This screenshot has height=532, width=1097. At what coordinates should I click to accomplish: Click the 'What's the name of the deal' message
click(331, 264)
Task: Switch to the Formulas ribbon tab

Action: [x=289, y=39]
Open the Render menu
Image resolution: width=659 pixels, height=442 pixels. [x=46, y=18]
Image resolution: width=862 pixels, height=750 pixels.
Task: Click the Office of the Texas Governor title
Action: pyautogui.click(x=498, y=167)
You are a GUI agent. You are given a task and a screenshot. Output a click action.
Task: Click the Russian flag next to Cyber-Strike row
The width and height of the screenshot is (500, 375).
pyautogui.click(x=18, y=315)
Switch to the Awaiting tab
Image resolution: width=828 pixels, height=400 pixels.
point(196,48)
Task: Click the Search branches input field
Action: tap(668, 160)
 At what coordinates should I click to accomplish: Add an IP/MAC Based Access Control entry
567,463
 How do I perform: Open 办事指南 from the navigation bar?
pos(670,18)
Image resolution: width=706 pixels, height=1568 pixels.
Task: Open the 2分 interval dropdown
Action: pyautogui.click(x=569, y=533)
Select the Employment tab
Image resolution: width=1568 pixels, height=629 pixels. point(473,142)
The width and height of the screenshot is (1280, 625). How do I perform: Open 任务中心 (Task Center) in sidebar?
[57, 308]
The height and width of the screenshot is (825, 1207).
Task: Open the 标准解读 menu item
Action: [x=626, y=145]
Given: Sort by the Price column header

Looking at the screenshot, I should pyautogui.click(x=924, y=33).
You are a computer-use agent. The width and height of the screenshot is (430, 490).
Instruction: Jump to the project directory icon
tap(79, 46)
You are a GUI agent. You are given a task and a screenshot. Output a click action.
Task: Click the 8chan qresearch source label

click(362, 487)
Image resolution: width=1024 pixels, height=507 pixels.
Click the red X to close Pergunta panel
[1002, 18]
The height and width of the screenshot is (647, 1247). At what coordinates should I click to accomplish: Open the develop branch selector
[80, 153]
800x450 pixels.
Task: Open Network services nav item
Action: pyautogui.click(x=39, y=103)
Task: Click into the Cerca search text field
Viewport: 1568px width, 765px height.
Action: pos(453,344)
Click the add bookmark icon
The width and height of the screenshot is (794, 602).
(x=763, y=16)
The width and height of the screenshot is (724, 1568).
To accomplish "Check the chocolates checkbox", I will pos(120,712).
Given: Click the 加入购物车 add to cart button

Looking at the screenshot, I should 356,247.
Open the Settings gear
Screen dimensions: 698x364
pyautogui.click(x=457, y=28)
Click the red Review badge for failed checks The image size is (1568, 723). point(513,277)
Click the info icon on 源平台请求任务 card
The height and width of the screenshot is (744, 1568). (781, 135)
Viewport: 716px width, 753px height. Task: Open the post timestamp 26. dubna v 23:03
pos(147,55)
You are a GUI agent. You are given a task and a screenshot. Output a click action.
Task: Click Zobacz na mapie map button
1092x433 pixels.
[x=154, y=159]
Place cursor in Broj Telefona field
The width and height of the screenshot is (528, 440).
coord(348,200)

#####

Retype every line of the material above without altering anything.

This screenshot has height=532, width=1097. At what coordinates should I click to accomplish: Click the 'What's the name of the deal' message
click(331, 264)
Task: Switch to the Formulas ribbon tab

Action: [x=289, y=39]
Open the Render menu
Image resolution: width=659 pixels, height=442 pixels. [x=46, y=18]
Image resolution: width=862 pixels, height=750 pixels.
Task: Click the Office of the Texas Governor title
Action: pyautogui.click(x=498, y=167)
You are a GUI agent. You are given a task and a screenshot. Output a click action.
Task: Click the Russian flag next to Cyber-Strike row
The width and height of the screenshot is (500, 375).
pyautogui.click(x=18, y=315)
Switch to the Awaiting tab
Image resolution: width=828 pixels, height=400 pixels.
point(196,48)
Task: Click the Search branches input field
Action: tap(668, 160)
 At what coordinates should I click to accomplish: Add an IP/MAC Based Access Control entry
567,463
 How do I perform: Open 办事指南 from the navigation bar?
pos(670,18)
Image resolution: width=706 pixels, height=1568 pixels.
Task: Open the 2分 interval dropdown
Action: pyautogui.click(x=569, y=533)
Select the Employment tab
Image resolution: width=1568 pixels, height=629 pixels. point(473,142)
The width and height of the screenshot is (1280, 625). How do I perform: Open 任务中心 (Task Center) in sidebar?
[57, 308]
The height and width of the screenshot is (825, 1207).
Task: Open the 标准解读 menu item
Action: [x=626, y=145]
Given: Sort by the Price column header

Looking at the screenshot, I should pyautogui.click(x=924, y=33).
You are a computer-use agent. The width and height of the screenshot is (430, 490).
Instruction: Jump to the project directory icon
tap(79, 46)
You are a GUI agent. You are given a task and a screenshot. Output a click action.
Task: Click the 8chan qresearch source label

click(362, 487)
Image resolution: width=1024 pixels, height=507 pixels.
Click the red X to close Pergunta panel
[1002, 18]
The height and width of the screenshot is (647, 1247). At what coordinates should I click to accomplish: Open the develop branch selector
[80, 153]
800x450 pixels.
Task: Open Network services nav item
Action: pyautogui.click(x=39, y=103)
Task: Click into the Cerca search text field
Viewport: 1568px width, 765px height.
Action: pos(453,344)
Click the add bookmark icon
The width and height of the screenshot is (794, 602).
(x=763, y=16)
The width and height of the screenshot is (724, 1568).
To accomplish "Check the chocolates checkbox", I will pos(120,712).
Given: Click the 加入购物车 add to cart button

Looking at the screenshot, I should 356,247.
Open the Settings gear
Screen dimensions: 698x364
pyautogui.click(x=457, y=28)
Click the red Review badge for failed checks The image size is (1568, 723). point(513,277)
Click the info icon on 源平台请求任务 card
The height and width of the screenshot is (744, 1568). (781, 135)
Viewport: 716px width, 753px height. Task: Open the post timestamp 26. dubna v 23:03
pos(147,55)
You are a GUI agent. You are given a task and a screenshot. Output a click action.
Task: Click Zobacz na mapie map button
1092x433 pixels.
[x=154, y=159]
Place cursor in Broj Telefona field
The width and height of the screenshot is (528, 440).
coord(348,200)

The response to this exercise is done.